• **SELECTED PASSAGE**:
#####

Studio album by Chisato Moritaka
- Released: September 9, 1998
- Recorded: 1997–1998
- Genre: J-pop; pop rock;
- Length: 48:51
- Language: Japanese
- Label: zetima
- Producer: Yukio Seto

Chisato Moritaka chronology
| Kotoshi no Natsu wa More Better (1998) | Sava Sava (1998) | The Best Selection of First Moritaka 1987–1993 (1999) |

Singles from Sava Sava
- "Snow Again" Released: November 19, 1997; "Denwa" Released: March 4, 1998; "Umi made 5-fun" Released: July 15, 1998;

= Sava Sava =

Sava Sava (サバサバ, Saba Saba) is the 13th studio album by Japanese singer/songwriter Chisato Moritaka, released on September 9, 1998, by Zetima. The album is unique for containing a 22-page photo book and a fold-out poster featuring the same head shot of Moritaka in slightly different angles. It was Moritaka's final studio album prior to her marriage to actor Yōsuke Eguchi on June 3, 1999, and her subsequent retirement from the music industry.

#####

• **DATASET RECORDS**:

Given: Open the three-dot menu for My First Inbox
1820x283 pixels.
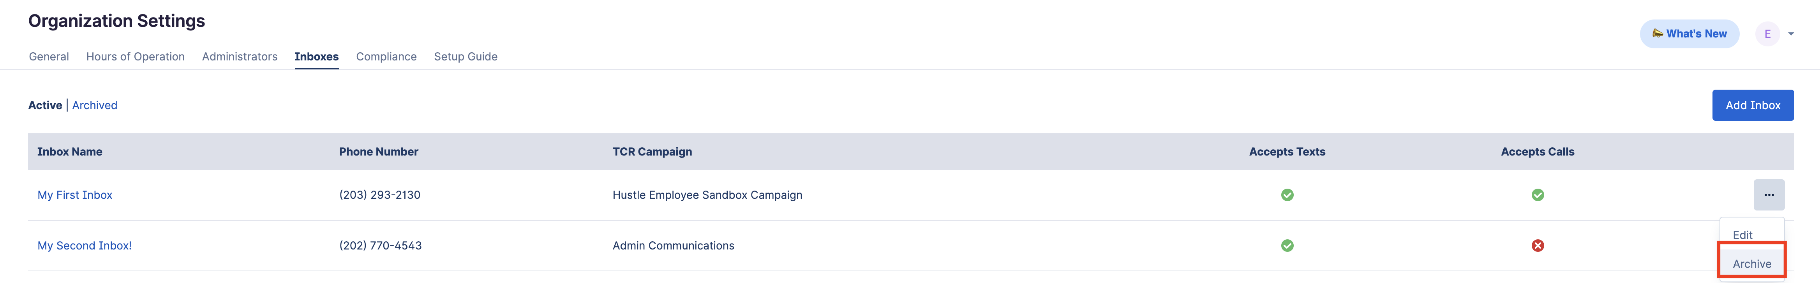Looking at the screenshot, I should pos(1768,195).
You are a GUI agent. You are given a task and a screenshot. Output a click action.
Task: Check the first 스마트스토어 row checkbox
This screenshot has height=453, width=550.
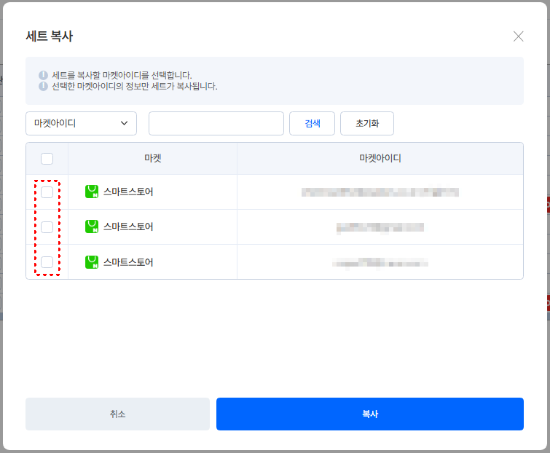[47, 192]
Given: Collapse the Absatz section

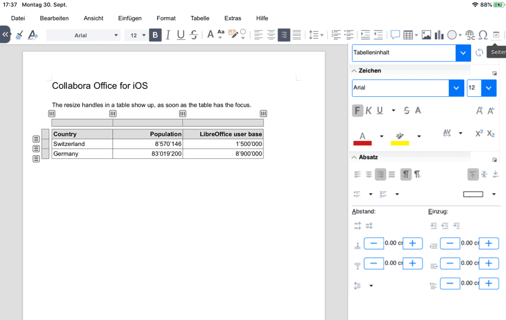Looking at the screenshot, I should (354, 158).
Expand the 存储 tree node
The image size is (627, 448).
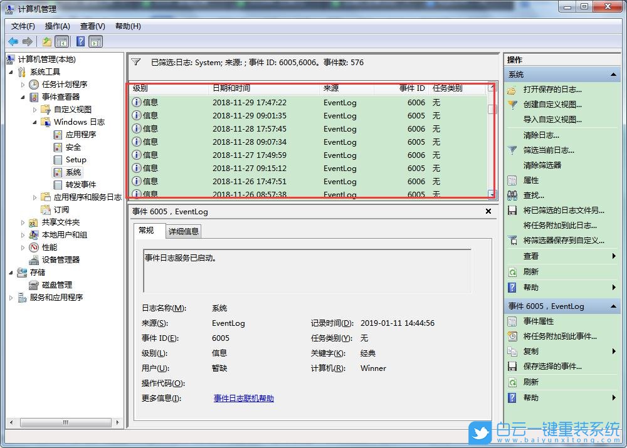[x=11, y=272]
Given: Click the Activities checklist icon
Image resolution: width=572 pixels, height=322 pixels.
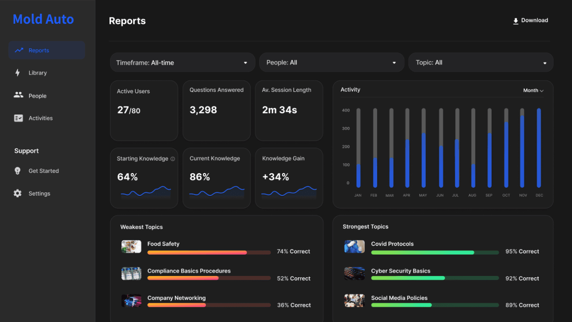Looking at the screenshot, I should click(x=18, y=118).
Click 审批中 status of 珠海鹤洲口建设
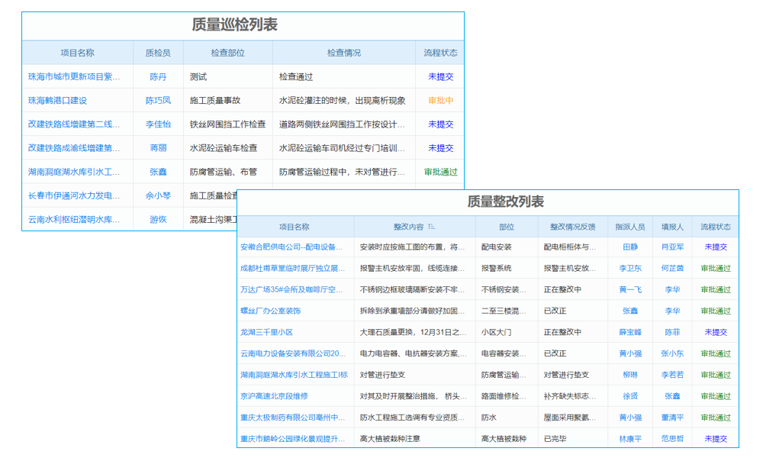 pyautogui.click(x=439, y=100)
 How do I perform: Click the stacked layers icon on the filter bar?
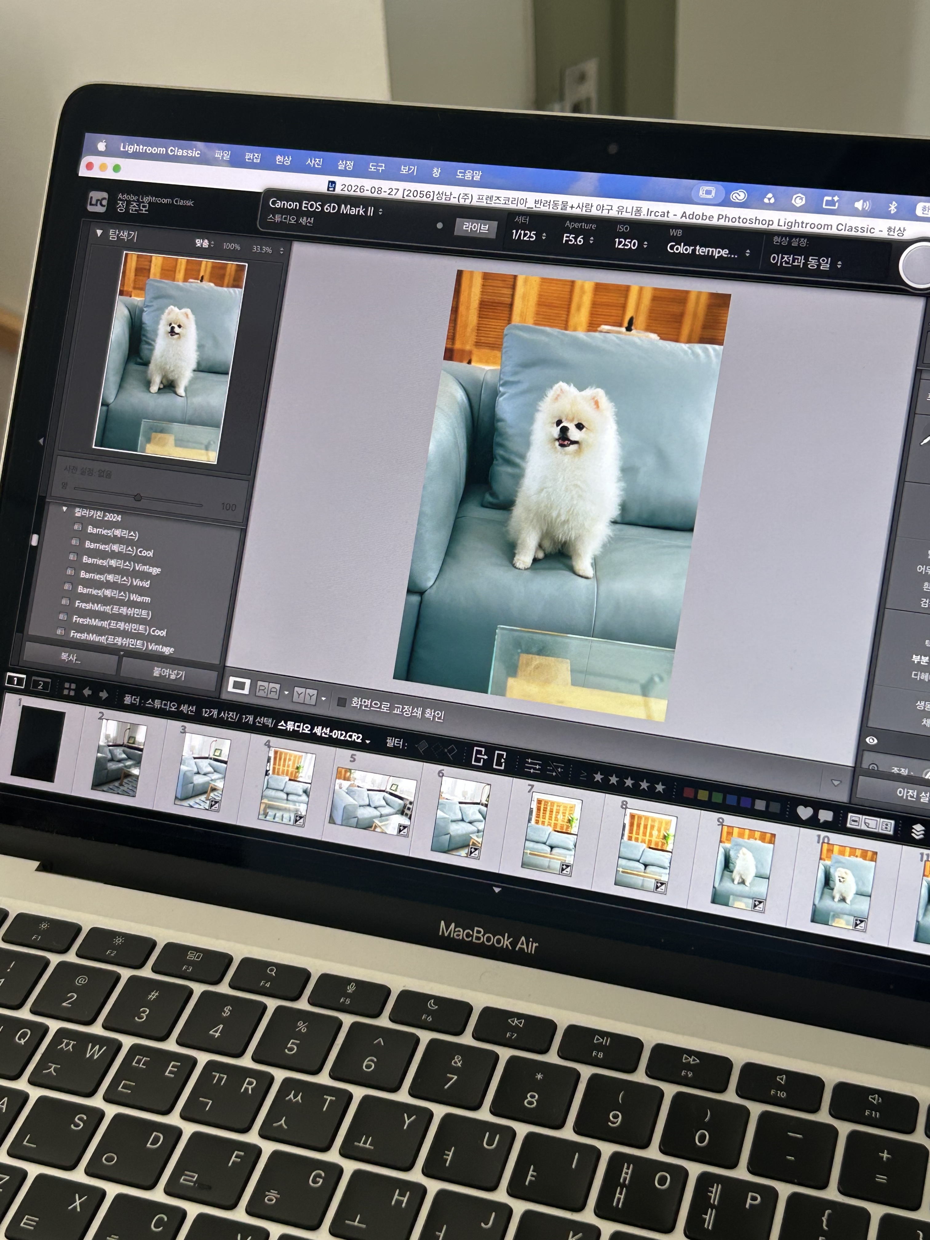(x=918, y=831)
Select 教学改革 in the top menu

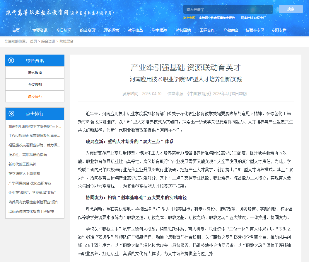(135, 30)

#####

• **WRITTEN TASKS**:
a) In the Sava Sava article, turn the paragraph that begins "Sava Sava (サバサバ, Saba Saba) is the 13th studio album" into a short bulleted list that keeps its main facts.
b) In the rows, replace "Given" with "Task" from the line with "Expand the 存储 tree node" through the last line of the rows, both ends included. Give back only those lines with the pictures left out.

• **COMPLETED EXERCISE**:
a)
- Sava Sava (サバサバ, Saba Saba) is Chisato Moritaka's 13th studio album.
- Zetima released it on September 9, 1998.
- It includes a 22-page photo book and a fold-out poster, both showing the same head shot of Moritaka at slightly different angles.
- It was her last studio album before she married actor Yōsuke Eguchi on June 3, 1999, and retired from the music industry.

b)
Expand the 存储 tree node
The image size is (627, 448).
[x=11, y=272]
Task: Click the Activities checklist icon
Image resolution: width=572 pixels, height=322 pixels.
Looking at the screenshot, I should click(x=18, y=118).
Click 审批中 status of 珠海鹤洲口建设
 pyautogui.click(x=439, y=100)
 How do I perform: Click the stacked layers icon on the filter bar?
(x=918, y=831)
Select 教学改革 in the top menu

(135, 30)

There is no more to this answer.